#### [Requirement]
Your answer must be the full set of entries, reproduced exactly.

#### [Recorded information]
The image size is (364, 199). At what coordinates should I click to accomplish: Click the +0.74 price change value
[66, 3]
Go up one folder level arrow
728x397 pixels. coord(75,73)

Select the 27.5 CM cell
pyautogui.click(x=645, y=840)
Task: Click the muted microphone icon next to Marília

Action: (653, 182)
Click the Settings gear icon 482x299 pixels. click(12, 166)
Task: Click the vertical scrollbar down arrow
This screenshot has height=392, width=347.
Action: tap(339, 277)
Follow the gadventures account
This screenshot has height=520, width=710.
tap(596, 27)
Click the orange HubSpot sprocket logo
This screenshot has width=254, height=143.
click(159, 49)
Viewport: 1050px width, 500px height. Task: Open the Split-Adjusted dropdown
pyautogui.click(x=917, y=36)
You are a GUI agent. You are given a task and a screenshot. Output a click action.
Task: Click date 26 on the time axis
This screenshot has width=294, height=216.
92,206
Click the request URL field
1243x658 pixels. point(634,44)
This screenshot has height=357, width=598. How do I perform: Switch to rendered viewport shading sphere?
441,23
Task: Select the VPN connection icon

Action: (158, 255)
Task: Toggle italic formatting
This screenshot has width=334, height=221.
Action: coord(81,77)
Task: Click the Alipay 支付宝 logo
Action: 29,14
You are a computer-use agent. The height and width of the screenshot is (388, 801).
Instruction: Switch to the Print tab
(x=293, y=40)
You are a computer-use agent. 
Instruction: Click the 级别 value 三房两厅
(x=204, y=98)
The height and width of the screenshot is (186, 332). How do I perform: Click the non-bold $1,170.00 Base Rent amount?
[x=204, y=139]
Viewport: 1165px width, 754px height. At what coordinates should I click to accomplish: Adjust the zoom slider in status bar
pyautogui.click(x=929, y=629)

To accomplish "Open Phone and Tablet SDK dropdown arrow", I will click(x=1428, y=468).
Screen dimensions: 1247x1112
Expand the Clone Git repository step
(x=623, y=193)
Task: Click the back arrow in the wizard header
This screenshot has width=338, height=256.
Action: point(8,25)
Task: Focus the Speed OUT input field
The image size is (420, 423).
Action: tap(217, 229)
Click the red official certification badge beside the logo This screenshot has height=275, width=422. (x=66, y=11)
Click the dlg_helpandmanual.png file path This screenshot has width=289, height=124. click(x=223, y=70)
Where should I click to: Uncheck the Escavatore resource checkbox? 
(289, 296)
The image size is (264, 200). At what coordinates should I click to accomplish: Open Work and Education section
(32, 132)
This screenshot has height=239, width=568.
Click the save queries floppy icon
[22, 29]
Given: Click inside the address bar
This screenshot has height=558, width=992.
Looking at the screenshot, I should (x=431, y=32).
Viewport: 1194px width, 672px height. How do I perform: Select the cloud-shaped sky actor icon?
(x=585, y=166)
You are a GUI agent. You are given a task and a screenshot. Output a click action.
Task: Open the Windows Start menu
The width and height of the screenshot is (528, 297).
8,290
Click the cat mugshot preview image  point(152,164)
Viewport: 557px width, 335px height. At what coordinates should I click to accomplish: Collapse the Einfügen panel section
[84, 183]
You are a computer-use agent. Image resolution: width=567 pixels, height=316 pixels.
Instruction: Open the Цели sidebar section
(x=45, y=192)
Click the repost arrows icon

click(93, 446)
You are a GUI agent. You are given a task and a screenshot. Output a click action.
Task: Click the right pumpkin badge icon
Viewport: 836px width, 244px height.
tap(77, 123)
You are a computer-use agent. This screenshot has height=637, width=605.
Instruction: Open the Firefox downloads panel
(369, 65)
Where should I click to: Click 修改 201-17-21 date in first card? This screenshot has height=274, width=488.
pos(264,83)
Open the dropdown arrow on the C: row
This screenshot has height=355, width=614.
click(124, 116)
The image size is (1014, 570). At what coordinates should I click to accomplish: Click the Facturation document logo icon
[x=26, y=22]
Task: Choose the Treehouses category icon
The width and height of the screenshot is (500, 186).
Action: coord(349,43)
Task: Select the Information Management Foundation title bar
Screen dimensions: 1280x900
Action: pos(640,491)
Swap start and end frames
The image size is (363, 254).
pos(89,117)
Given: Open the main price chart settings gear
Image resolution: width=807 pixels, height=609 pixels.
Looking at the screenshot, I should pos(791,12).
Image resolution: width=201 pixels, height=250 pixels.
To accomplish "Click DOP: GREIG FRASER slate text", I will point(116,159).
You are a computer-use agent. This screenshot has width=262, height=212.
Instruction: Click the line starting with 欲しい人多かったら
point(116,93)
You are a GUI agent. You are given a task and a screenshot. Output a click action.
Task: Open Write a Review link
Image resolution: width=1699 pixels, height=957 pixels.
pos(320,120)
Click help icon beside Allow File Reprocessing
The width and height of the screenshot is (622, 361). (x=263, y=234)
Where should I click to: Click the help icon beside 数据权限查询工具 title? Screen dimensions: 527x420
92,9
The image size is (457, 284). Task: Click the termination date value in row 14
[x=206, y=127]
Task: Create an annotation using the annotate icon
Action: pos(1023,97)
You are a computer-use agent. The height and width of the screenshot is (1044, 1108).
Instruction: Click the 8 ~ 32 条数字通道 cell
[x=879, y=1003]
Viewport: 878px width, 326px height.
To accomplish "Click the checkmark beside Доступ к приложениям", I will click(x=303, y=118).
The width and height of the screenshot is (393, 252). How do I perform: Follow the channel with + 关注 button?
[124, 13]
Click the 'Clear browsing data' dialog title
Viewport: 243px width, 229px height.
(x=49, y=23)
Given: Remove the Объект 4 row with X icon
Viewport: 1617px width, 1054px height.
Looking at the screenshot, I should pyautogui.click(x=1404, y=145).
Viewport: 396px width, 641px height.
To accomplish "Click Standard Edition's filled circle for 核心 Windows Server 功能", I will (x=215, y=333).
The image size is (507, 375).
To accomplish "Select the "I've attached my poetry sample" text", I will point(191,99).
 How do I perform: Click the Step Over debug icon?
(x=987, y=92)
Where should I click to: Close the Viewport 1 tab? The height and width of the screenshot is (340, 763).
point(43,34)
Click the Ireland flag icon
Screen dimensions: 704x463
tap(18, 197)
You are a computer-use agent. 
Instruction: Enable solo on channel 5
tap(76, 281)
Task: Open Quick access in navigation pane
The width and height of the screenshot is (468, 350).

#### [Response to this task]
The image size is (364, 199). At what coordinates should I click to accomplish: Click the +0.74 price change value
[66, 3]
Go up one folder level arrow
728x397 pixels. coord(75,73)

Select the 27.5 CM cell
pyautogui.click(x=645, y=840)
Task: Click the muted microphone icon next to Marília

Action: (653, 182)
Click the Settings gear icon 482x299 pixels. click(12, 166)
Task: Click the vertical scrollbar down arrow
This screenshot has height=392, width=347.
Action: tap(339, 277)
Follow the gadventures account
This screenshot has height=520, width=710.
tap(596, 27)
Click the orange HubSpot sprocket logo
This screenshot has width=254, height=143.
click(159, 49)
Viewport: 1050px width, 500px height. Task: Open the Split-Adjusted dropdown
pyautogui.click(x=917, y=36)
You are a GUI agent. You are given a task and a screenshot. Output a click action.
Task: Click date 26 on the time axis
This screenshot has width=294, height=216.
92,206
Click the request URL field
1243x658 pixels. point(634,44)
This screenshot has height=357, width=598. How do I perform: Switch to rendered viewport shading sphere?
441,23
Task: Select the VPN connection icon

Action: (158, 255)
Task: Toggle italic formatting
This screenshot has width=334, height=221.
Action: coord(81,77)
Task: Click the Alipay 支付宝 logo
Action: 29,14
You are a computer-use agent. The height and width of the screenshot is (388, 801).
Instruction: Switch to the Print tab
(x=293, y=40)
You are a computer-use agent. 
Instruction: Click the 级别 value 三房两厅
(x=204, y=98)
The height and width of the screenshot is (186, 332). How do I perform: Click the non-bold $1,170.00 Base Rent amount?
[x=204, y=139]
Viewport: 1165px width, 754px height. At what coordinates should I click to accomplish: Adjust the zoom slider in status bar
pyautogui.click(x=929, y=629)

To accomplish "Open Phone and Tablet SDK dropdown arrow", I will click(x=1428, y=468).
Screen dimensions: 1247x1112
Expand the Clone Git repository step
(x=623, y=193)
Task: Click the back arrow in the wizard header
This screenshot has width=338, height=256.
Action: point(8,25)
Task: Focus the Speed OUT input field
The image size is (420, 423).
Action: tap(217, 229)
Click the red official certification badge beside the logo This screenshot has height=275, width=422. (x=66, y=11)
Click the dlg_helpandmanual.png file path This screenshot has width=289, height=124. click(x=223, y=70)
Where should I click to: Uncheck the Escavatore resource checkbox? 
(289, 296)
The image size is (264, 200). At what coordinates should I click to accomplish: Open Work and Education section
(32, 132)
This screenshot has height=239, width=568.
Click the save queries floppy icon
[22, 29]
Given: Click inside the address bar
This screenshot has height=558, width=992.
Looking at the screenshot, I should (x=431, y=32).
Viewport: 1194px width, 672px height. How do I perform: Select the cloud-shaped sky actor icon?
(x=585, y=166)
You are a GUI agent. You are given a task and a screenshot. Output a click action.
Task: Open the Windows Start menu
The width and height of the screenshot is (528, 297).
8,290
Click the cat mugshot preview image  point(152,164)
Viewport: 557px width, 335px height. At what coordinates should I click to accomplish: Collapse the Einfügen panel section
[84, 183]
You are a computer-use agent. Image resolution: width=567 pixels, height=316 pixels.
Instruction: Open the Цели sidebar section
(x=45, y=192)
Click the repost arrows icon

click(93, 446)
You are a GUI agent. You are given a task and a screenshot. Output a click action.
Task: Click the right pumpkin badge icon
Viewport: 836px width, 244px height.
tap(77, 123)
You are a computer-use agent. This screenshot has height=637, width=605.
Instruction: Open the Firefox downloads panel
(369, 65)
Where should I click to: Click 修改 201-17-21 date in first card? This screenshot has height=274, width=488.
pos(264,83)
Open the dropdown arrow on the C: row
This screenshot has height=355, width=614.
click(124, 116)
The image size is (1014, 570). At what coordinates should I click to accomplish: Click the Facturation document logo icon
[x=26, y=22]
Task: Choose the Treehouses category icon
The width and height of the screenshot is (500, 186).
Action: coord(349,43)
Task: Select the Information Management Foundation title bar
Screen dimensions: 1280x900
Action: pos(640,491)
Swap start and end frames
The image size is (363, 254).
pos(89,117)
Given: Open the main price chart settings gear
Image resolution: width=807 pixels, height=609 pixels.
Looking at the screenshot, I should pos(791,12).
Image resolution: width=201 pixels, height=250 pixels.
To accomplish "Click DOP: GREIG FRASER slate text", I will point(116,159).
You are a computer-use agent. This screenshot has width=262, height=212.
Instruction: Click the line starting with 欲しい人多かったら
point(116,93)
You are a GUI agent. You are given a task and a screenshot. Output a click action.
Task: Open Write a Review link
Image resolution: width=1699 pixels, height=957 pixels.
pos(320,120)
Click help icon beside Allow File Reprocessing
The width and height of the screenshot is (622, 361). (x=263, y=234)
Where should I click to: Click the help icon beside 数据权限查询工具 title? Screen dimensions: 527x420
92,9
The image size is (457, 284). Task: Click the termination date value in row 14
[x=206, y=127]
Task: Create an annotation using the annotate icon
Action: pos(1023,97)
You are a computer-use agent. The height and width of the screenshot is (1044, 1108).
Instruction: Click the 8 ~ 32 条数字通道 cell
[x=879, y=1003]
Viewport: 878px width, 326px height.
To accomplish "Click the checkmark beside Доступ к приложениям", I will click(x=303, y=118).
The width and height of the screenshot is (393, 252). How do I perform: Follow the channel with + 关注 button?
[124, 13]
Click the 'Clear browsing data' dialog title
Viewport: 243px width, 229px height.
(x=49, y=23)
Given: Remove the Объект 4 row with X icon
Viewport: 1617px width, 1054px height.
Looking at the screenshot, I should pyautogui.click(x=1404, y=145).
Viewport: 396px width, 641px height.
To accomplish "Click Standard Edition's filled circle for 核心 Windows Server 功能", I will (x=215, y=333).
The image size is (507, 375).
To accomplish "Select the "I've attached my poetry sample" text", I will point(191,99).
 How do I perform: Click the Step Over debug icon?
(x=987, y=92)
Where should I click to: Close the Viewport 1 tab? The height and width of the screenshot is (340, 763).
point(43,34)
Click the Ireland flag icon
Screen dimensions: 704x463
tap(18, 197)
You are a computer-use agent. 
Instruction: Enable solo on channel 5
tap(76, 281)
Task: Open Quick access in navigation pane
The width and height of the screenshot is (468, 350).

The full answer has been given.